» Task goal
In the material below, the lines containing the word "agent" are required; copy each of them.

» Material provided

/---

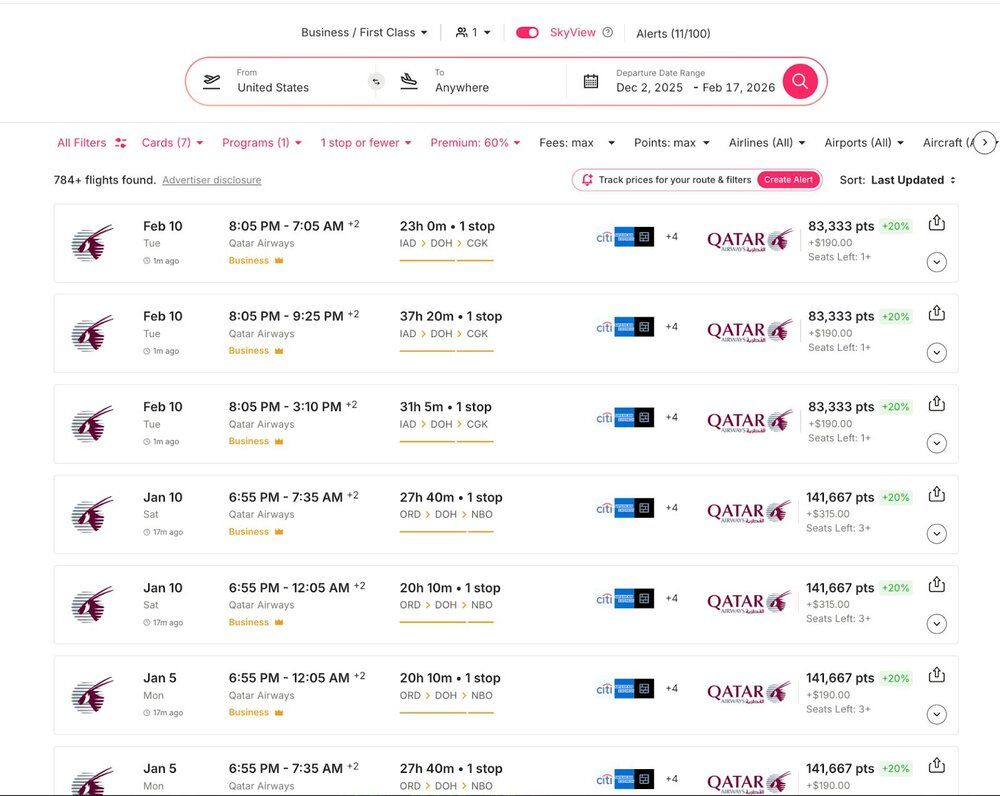
Task: Swap origin and destination with the arrows icon
Action: (x=376, y=82)

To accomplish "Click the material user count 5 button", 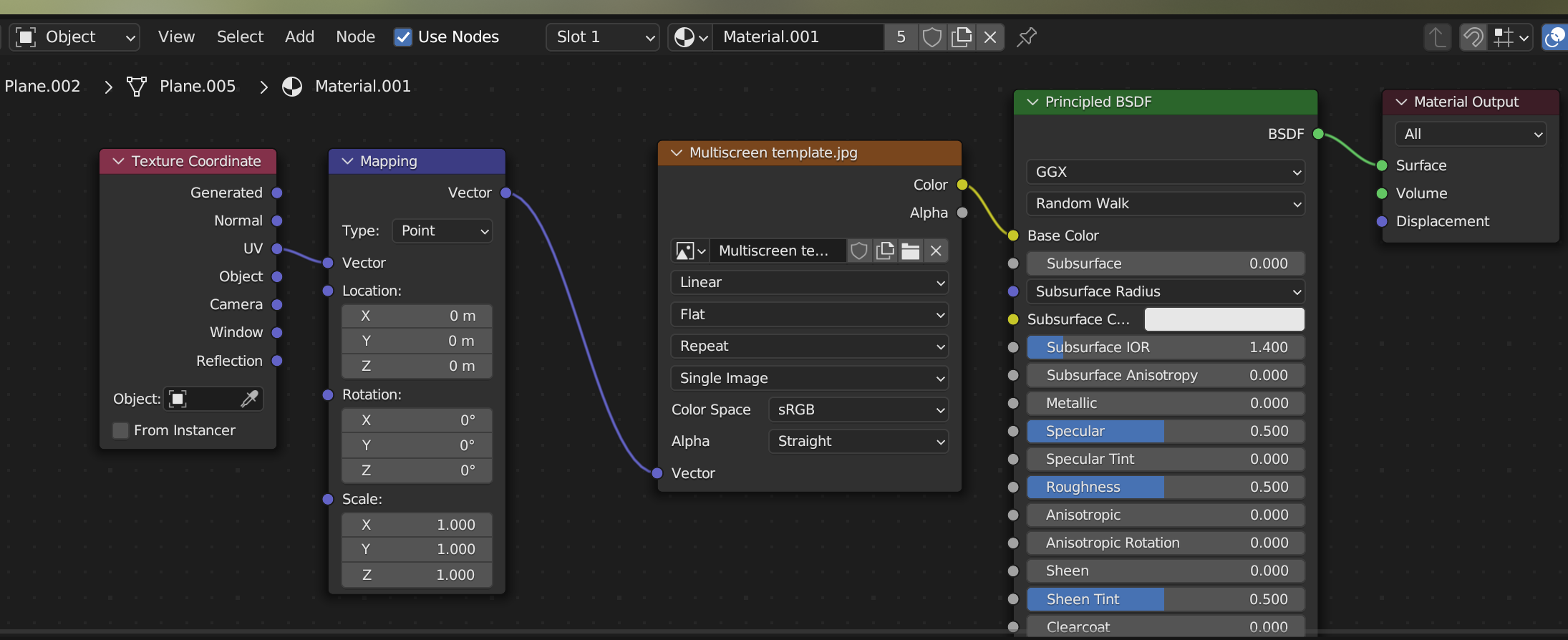I will [901, 37].
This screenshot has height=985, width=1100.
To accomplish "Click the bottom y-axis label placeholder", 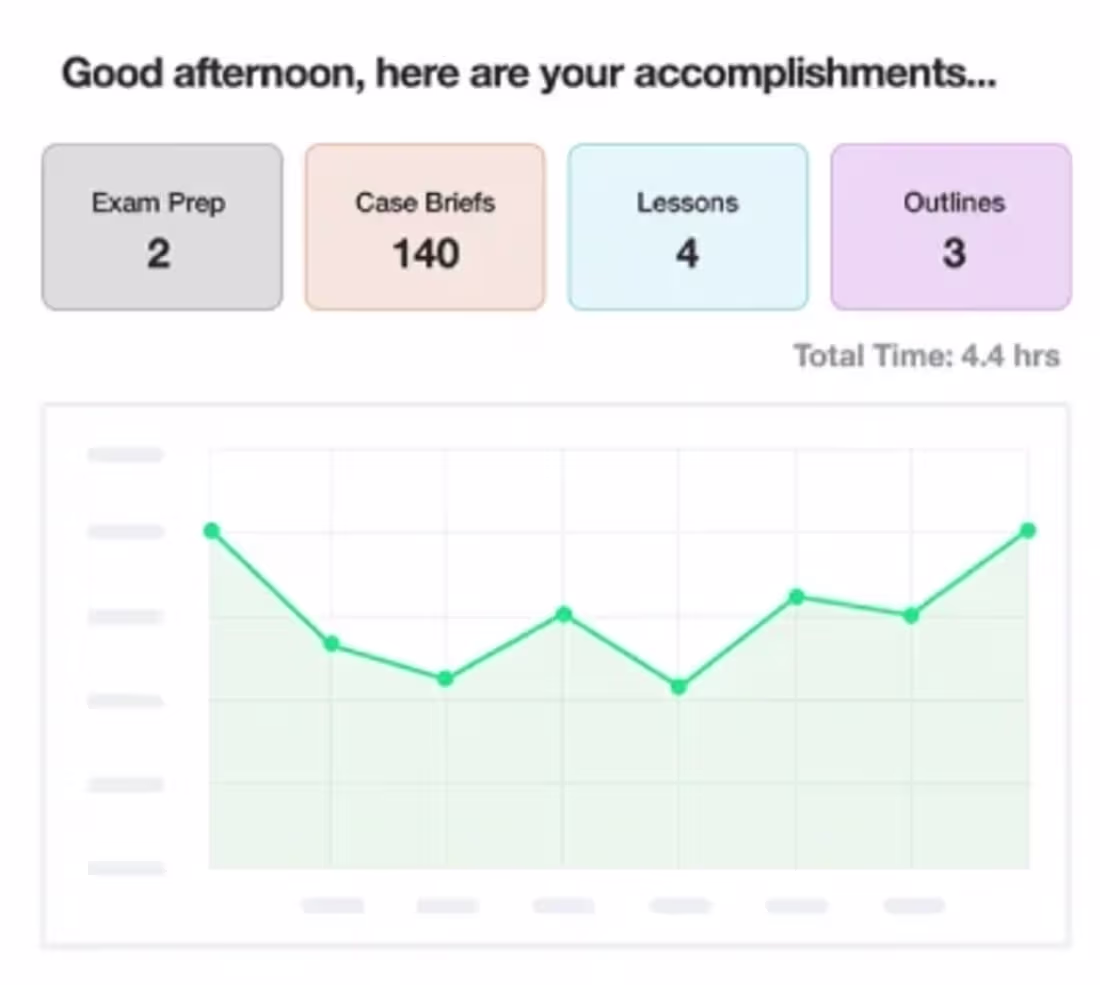I will coord(126,868).
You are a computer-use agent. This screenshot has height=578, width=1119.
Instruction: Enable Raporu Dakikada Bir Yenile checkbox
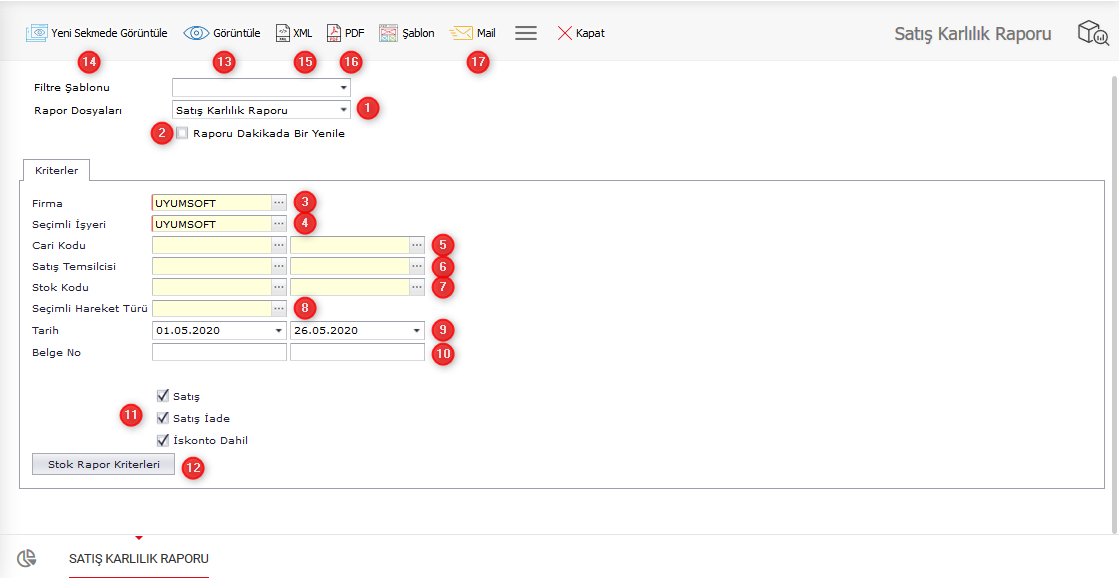coord(182,133)

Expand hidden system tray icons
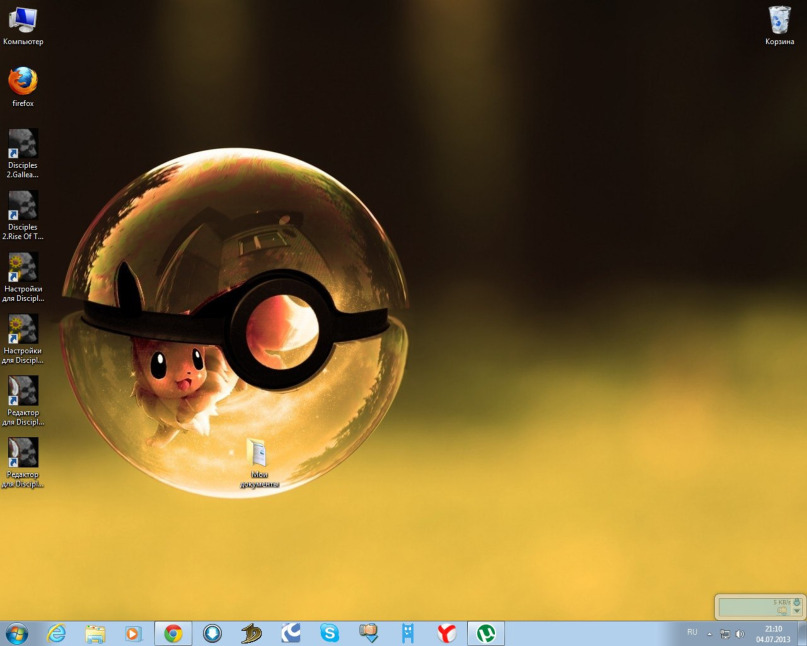pos(709,633)
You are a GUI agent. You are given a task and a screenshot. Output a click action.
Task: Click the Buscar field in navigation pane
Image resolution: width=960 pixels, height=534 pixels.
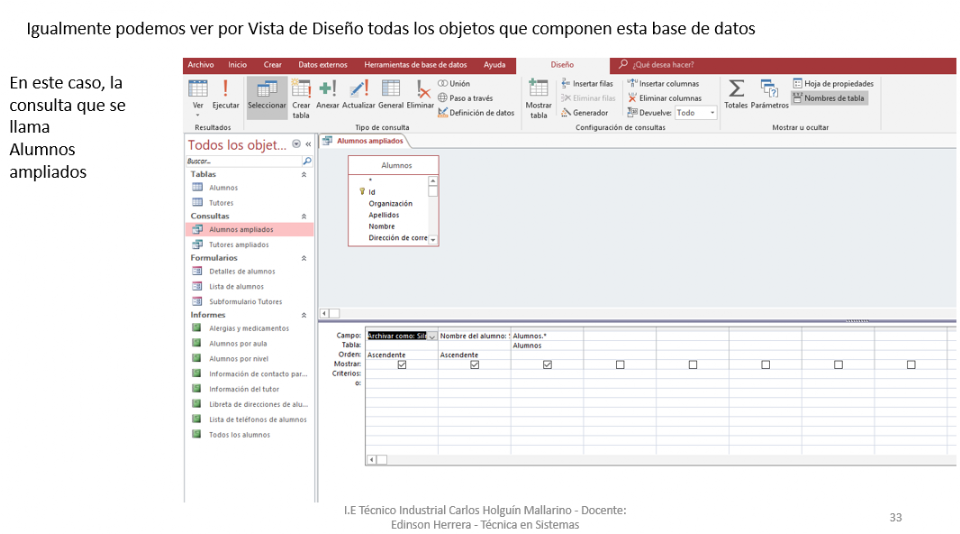(243, 160)
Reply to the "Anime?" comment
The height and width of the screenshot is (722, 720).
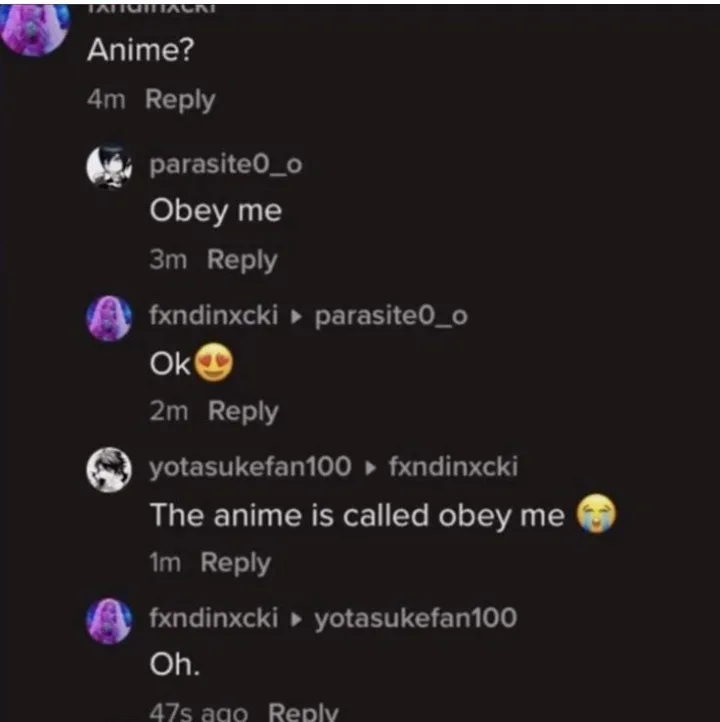click(180, 100)
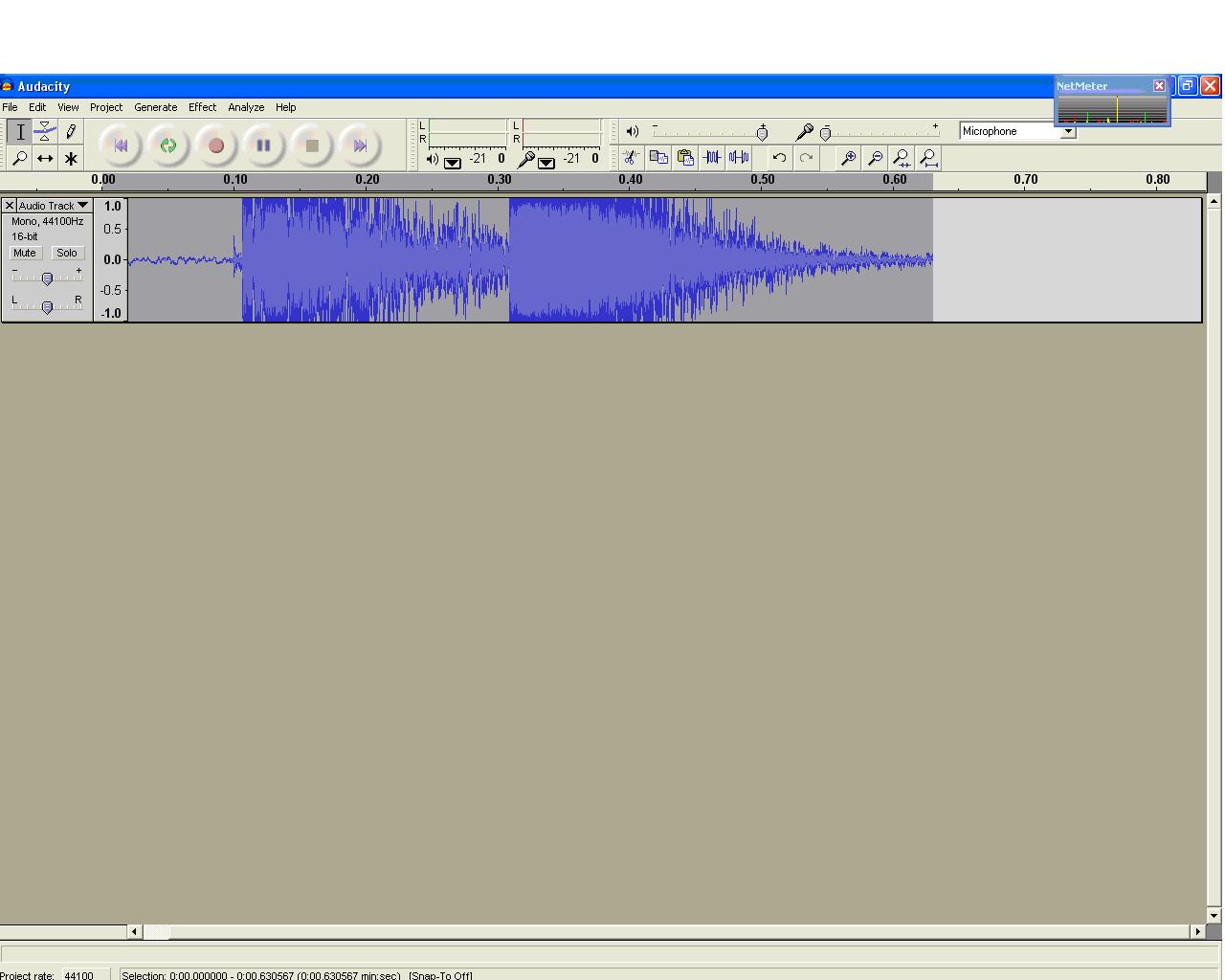Open the input meter options dropdown
Image resolution: width=1225 pixels, height=980 pixels.
[x=546, y=163]
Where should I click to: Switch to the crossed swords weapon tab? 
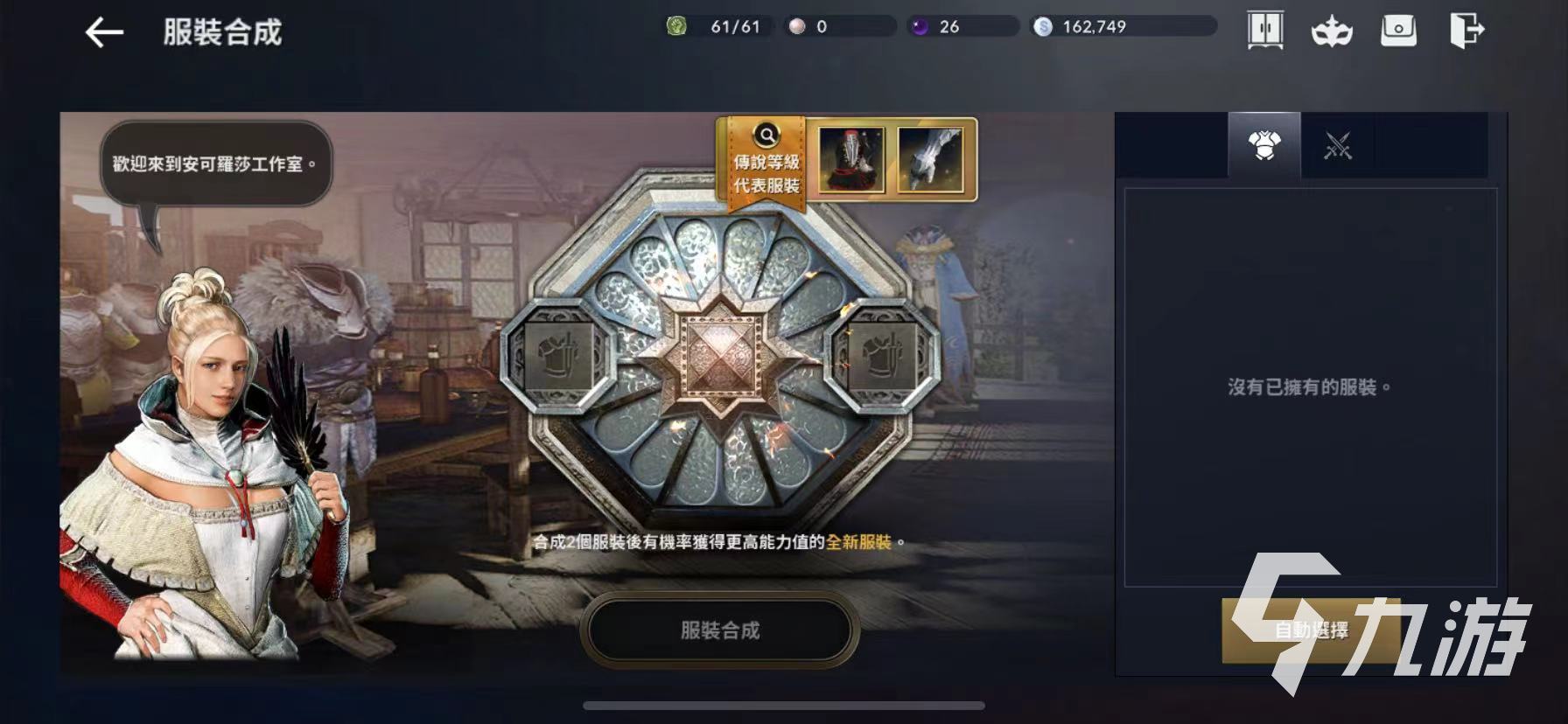(x=1338, y=145)
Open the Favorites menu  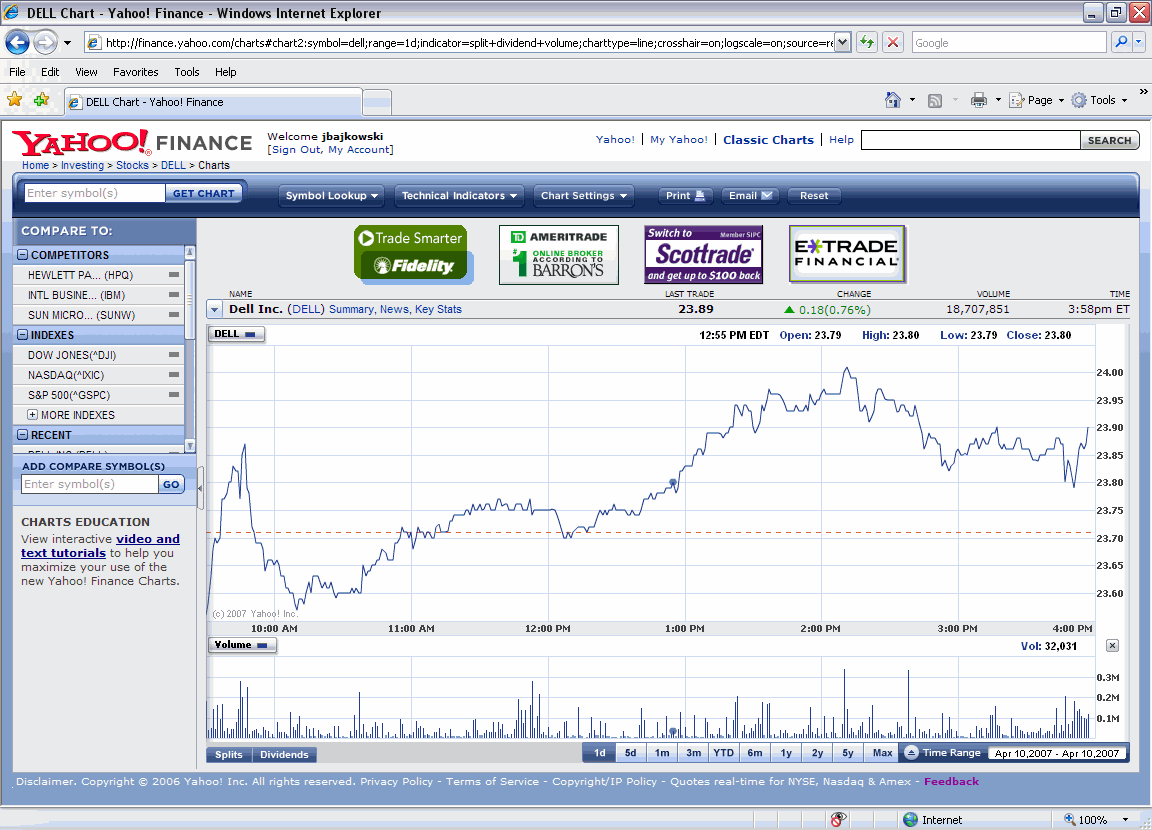tap(135, 72)
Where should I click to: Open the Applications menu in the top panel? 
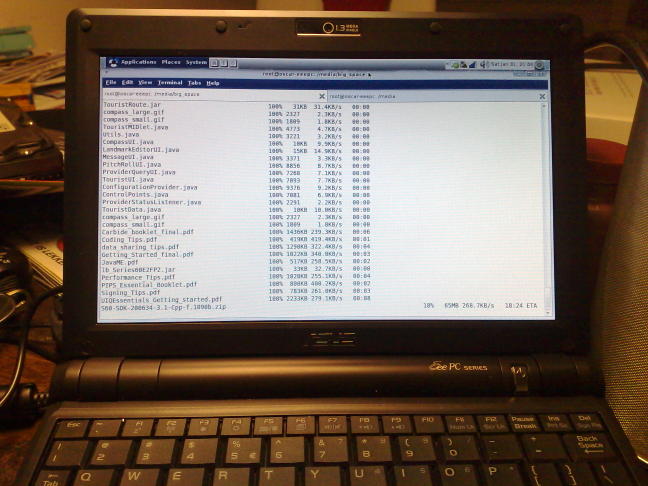[137, 63]
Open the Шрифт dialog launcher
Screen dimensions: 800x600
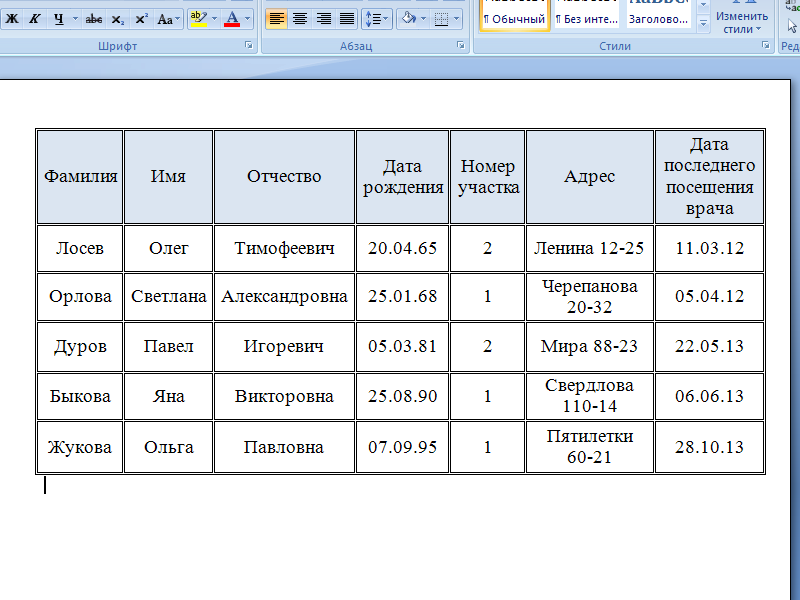click(x=249, y=46)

\---

» Exercise solution
You are a computer-use agent. This screenshot has height=578, width=1119.
You are a GUI agent. You are given a task and a screenshot. Output a click action.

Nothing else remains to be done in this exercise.